How translations are contributed by users
SumatraPDF is an open-source project so I rely on contributions from users to keep it translated.
The system for collecting contributions had 3 iterations.
In first iteration, I had a single text file with all translations.
It looked like this:
String to translate
de:German translation
fr:French translation
Another string to translate
de:another German translation
People would download the latest version of the file from svn, add missing translations and e-mail it to me. I would check-in that to svn and re-run the script that rebuilds C++ file with strings.
At some point the file became very big so I split it into multiple files, one per language.
It was working ok but the process of submitting translation was time consuming for translators and the process of updating the code was time consuming for me.
For that reason I built a
web-based service which makes it much easier to contribute a translation.
I also added the necessary API endpoints in the server to allow writing scripts for automating uploading strings to translate and downloading latest translations.
The design of web-based UI
A web-based UI for editing translation is not a novel idea. However, my brief research shows that few do it well.
I try to be pragmatic about things. If a decent 3rd party system with enough flexibility to meet my needs already did exist, I would rather use it than develop my own (writing code takes time).

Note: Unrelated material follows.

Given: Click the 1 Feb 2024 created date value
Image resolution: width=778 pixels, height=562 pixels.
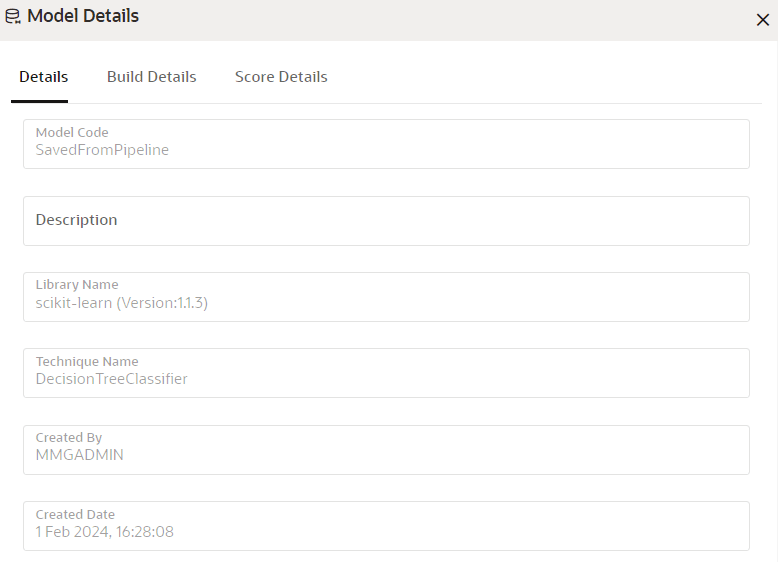Looking at the screenshot, I should 105,532.
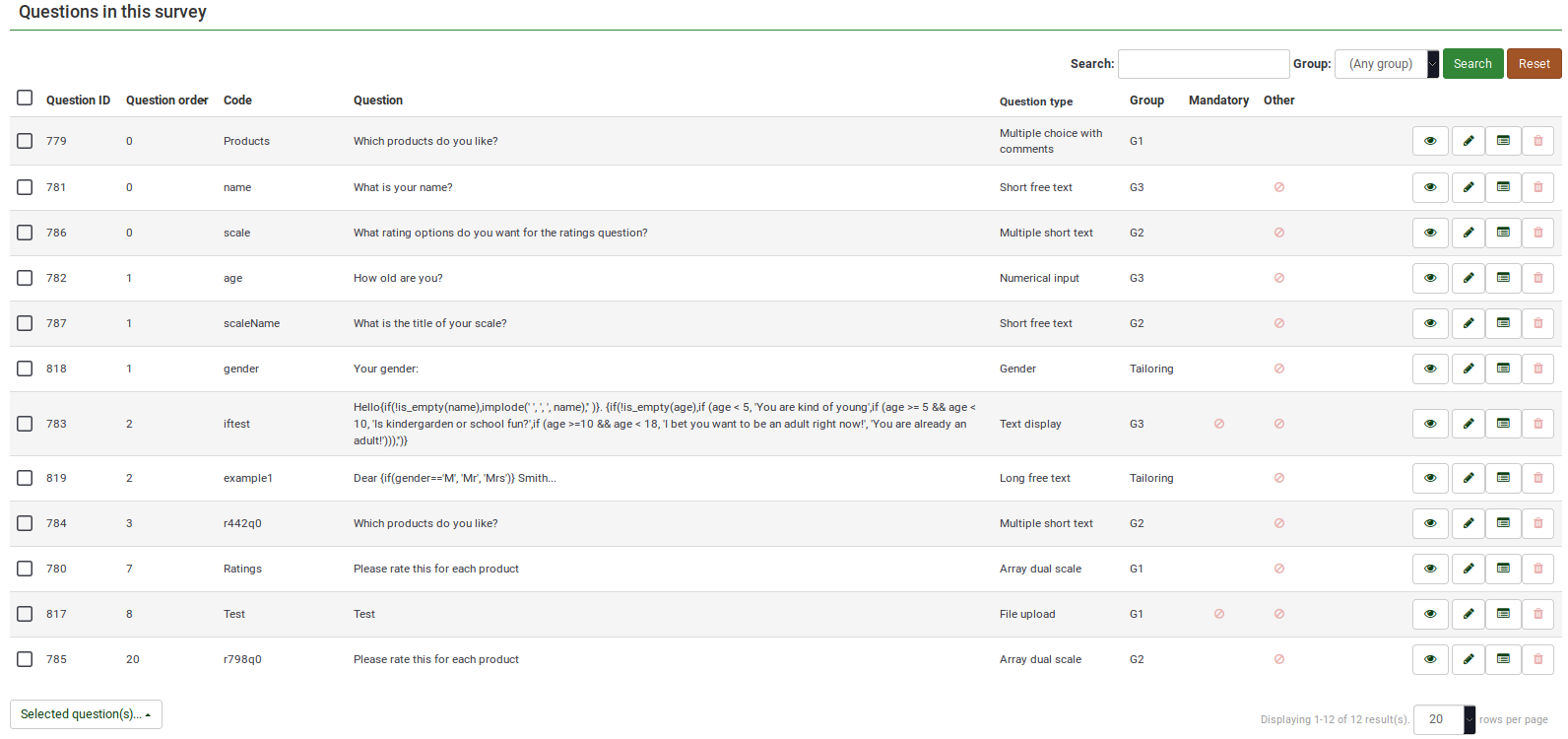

I’m tempted to say that I designed for simplicity but, while being true, it’s also rather vague. More accurately: I designed for simplicity of the translator workflow.
You can judge the UI
yourself but let me point out few specific points:
- it takes 2 clicks from main page to a point where you can submit translation. The first click is to select the project (as AppTranslator is designed to support multiple projects) and the second click to select the language
- on the page for a given language, the untranslated strings are at the top. The rest is sorted
- I don’t require creating an account for AppTranslator but authenticate with Twitter
Those might seem like obvious points but I found that other systems I’ve surveyed were baroque enough to inspire Kafka.
Ubuntu’s
translation system gets a special recognition for amount of bureaucracy, complicated workflows (joining a translation team to submit a translation?) and bad copy (they feel it’s important to inform you that in order to contribute a translation you need an internet connection, among many other useless bits of information).
Technical specs
AppTranslator is written in Go and
open-source (BSD license).
I run it on Ubuntu server. It’s possible, but
not easy to run your own instance.
SumatraPDF is also
open-source. The code is in C++ with a bunch of python helper scripts to automate interaction with AppTranslator server.